The Faces of Jesus
- Author: Frederick Buechner
- Language: English
- Publisher: Simon and Schuster, NY
- Publication date: 1974
- Preceded by: Wishful Thinking: a theological ABC
- Followed by: Telling the Truth: the Gospel as tragedy, comedy, and fairy tale

= The Faces of Jesus =

1974 book by Frederick Buechner

The Faces of Jesus: a life story is a collection of meditations by Frederick Buechner on the life and person of Jesus Christ. The work gathers and discusses a selection of artistic portrayals of Jesus, including a variety of forms, from tapestry to sculpture. Published in 1974 by Simon and Schuster, Faces of Jesus is Buechner’s fifth non-fiction work.

== Composition ==
In his autobiographical work, Now and Then (1983), Buechner recalls being asked to "supply a text to accompany a beautifully reproduced set of color photographs of various attempts over the centuries to depict the likeness of Christ". The author describes the visual content as "rich and varied", including "primitive African carvings, Renaissance paintings, medieval tapestries and vestments, a scrimshaw crucifixion, a head of Jesus painted on the slatted overhead door of a garage". "Some of them", Buechner writes, were "deeply moving, some of them tasteless and terrible, some of them fascinatingly both".

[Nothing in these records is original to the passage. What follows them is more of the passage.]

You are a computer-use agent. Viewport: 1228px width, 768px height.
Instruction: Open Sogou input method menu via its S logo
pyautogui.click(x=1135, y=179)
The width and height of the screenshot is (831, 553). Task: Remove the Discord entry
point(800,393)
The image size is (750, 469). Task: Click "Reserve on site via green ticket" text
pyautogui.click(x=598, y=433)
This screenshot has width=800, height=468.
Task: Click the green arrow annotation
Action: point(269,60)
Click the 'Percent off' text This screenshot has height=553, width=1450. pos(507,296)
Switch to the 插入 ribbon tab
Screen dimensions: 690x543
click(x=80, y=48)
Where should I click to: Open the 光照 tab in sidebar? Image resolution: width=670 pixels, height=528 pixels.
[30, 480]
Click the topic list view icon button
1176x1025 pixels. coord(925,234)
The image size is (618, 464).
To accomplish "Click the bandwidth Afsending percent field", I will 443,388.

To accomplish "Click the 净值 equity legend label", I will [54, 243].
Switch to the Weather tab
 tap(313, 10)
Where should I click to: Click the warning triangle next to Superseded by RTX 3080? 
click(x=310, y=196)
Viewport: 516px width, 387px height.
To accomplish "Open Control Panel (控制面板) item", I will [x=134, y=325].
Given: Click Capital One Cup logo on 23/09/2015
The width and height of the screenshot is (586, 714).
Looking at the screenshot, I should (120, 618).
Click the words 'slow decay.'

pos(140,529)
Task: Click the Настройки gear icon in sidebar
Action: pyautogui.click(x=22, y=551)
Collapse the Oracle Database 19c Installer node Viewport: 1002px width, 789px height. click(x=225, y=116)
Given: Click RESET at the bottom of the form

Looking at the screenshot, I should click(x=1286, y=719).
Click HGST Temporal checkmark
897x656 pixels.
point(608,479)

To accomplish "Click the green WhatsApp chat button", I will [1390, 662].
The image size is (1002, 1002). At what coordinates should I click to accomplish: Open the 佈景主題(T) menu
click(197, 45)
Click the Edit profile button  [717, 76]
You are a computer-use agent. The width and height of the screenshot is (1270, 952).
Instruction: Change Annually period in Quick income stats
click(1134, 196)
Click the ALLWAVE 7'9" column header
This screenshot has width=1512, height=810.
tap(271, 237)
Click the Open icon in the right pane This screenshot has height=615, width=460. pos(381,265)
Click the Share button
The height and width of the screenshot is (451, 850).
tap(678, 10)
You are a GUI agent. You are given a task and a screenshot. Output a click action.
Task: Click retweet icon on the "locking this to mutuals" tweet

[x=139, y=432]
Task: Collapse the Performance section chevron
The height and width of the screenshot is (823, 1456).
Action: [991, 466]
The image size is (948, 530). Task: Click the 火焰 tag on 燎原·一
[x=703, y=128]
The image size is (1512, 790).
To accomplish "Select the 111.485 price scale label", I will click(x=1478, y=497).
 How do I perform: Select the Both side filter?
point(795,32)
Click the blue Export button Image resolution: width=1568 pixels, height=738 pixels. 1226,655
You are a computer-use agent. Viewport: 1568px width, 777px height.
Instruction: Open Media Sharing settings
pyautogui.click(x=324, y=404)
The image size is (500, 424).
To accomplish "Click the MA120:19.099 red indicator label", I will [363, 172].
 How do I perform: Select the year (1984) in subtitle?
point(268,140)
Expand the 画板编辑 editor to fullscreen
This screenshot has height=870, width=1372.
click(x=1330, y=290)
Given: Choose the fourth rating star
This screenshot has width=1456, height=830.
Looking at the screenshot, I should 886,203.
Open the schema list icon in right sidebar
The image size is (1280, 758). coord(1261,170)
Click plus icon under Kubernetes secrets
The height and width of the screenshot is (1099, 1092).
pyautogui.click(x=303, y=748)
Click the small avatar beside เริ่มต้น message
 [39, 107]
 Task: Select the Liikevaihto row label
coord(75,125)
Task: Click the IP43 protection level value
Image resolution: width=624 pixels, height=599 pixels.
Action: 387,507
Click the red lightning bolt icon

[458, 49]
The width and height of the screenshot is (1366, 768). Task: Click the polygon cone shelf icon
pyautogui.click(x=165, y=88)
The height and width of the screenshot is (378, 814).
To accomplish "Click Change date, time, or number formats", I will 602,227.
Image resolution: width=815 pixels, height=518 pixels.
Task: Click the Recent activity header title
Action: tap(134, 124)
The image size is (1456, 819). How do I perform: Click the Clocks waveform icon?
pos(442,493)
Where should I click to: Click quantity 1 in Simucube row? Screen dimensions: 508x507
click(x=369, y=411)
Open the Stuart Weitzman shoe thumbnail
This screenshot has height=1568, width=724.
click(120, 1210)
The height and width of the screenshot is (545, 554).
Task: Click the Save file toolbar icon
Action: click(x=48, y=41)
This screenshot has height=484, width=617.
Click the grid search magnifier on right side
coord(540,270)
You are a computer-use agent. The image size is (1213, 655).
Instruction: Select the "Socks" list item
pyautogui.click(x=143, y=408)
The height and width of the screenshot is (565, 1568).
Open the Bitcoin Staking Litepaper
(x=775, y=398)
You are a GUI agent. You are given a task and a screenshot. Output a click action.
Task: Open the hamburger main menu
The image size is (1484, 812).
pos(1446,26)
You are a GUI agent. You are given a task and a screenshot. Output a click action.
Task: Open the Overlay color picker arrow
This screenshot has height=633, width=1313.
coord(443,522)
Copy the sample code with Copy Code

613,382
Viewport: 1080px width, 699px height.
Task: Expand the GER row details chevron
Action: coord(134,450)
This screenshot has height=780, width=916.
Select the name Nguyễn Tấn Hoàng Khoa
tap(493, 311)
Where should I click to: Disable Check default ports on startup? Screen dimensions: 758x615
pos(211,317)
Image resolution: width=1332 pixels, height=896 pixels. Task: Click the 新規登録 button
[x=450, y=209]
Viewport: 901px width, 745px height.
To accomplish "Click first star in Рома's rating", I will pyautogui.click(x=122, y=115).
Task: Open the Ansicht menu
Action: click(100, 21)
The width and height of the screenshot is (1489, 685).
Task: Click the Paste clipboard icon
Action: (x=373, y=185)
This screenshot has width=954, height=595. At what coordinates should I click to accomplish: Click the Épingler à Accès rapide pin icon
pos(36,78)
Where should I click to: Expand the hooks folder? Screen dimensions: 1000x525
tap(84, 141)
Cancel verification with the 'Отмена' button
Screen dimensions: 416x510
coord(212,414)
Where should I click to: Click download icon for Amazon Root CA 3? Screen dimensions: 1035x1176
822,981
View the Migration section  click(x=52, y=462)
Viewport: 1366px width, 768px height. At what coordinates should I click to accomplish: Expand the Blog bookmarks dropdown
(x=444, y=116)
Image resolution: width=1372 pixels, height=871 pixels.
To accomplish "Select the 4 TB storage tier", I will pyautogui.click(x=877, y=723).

The author compares the composition of his fifth non-fiction work to that of his fourth and seventh. In The Faces of Jesus, he writes, "I responded to the pictures, just as in Wishful Thinking and Peculiar Treasures I responded to my memories of teaching at Exeter". Concerning writing as “response” to material and memory, Buechner writes that the work is not "in any sense either a scholar’s life of Christ or a complete life, but as much of a life as emerged from the pictures themselves."

== Themes ==
Buechner scholar Dale Brown writes that The Faces of Jesus represents the author’s "single foray into the coffee-table genre". It is perhaps unsurprising, however, that Buechner would choose to take on the project, since incarnation, as Marjorie Casebier McCoy writes, "is an underlying theme in all Buechner’s work". Despite its more casual nature, the work is still redolent with the themes that are common throughout Buechner’s work. Brown identifies these as the search for meaning, the quest for self-identity, the ambiguities of life, and belief versus unbelief. This is presence of these themes is especially apparent in the introduction, which the author begins with the phrase: "Whoever he was or was not, whoever he thought he was, whoever he has become in the memories of men since and will go on becoming for as long as men remember him – exalted, sentimentalized, debunked, made and remade to the measure of each generation’s desire, dread, indifference – he was a man once, whatever else he may have been".